### EXERCISE INSTRUCTIONS
Only the lines from the one containing "You are a computer-use agent." through the last line of the entries are wanted. Transcribe them exactly.

### PROVIDED RECORDS

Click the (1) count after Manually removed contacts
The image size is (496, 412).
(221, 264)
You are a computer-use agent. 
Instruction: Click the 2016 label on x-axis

### PROBLEM SOLUTION
You are a computer-use agent. 
Instruction: Click the 2016 label on x-axis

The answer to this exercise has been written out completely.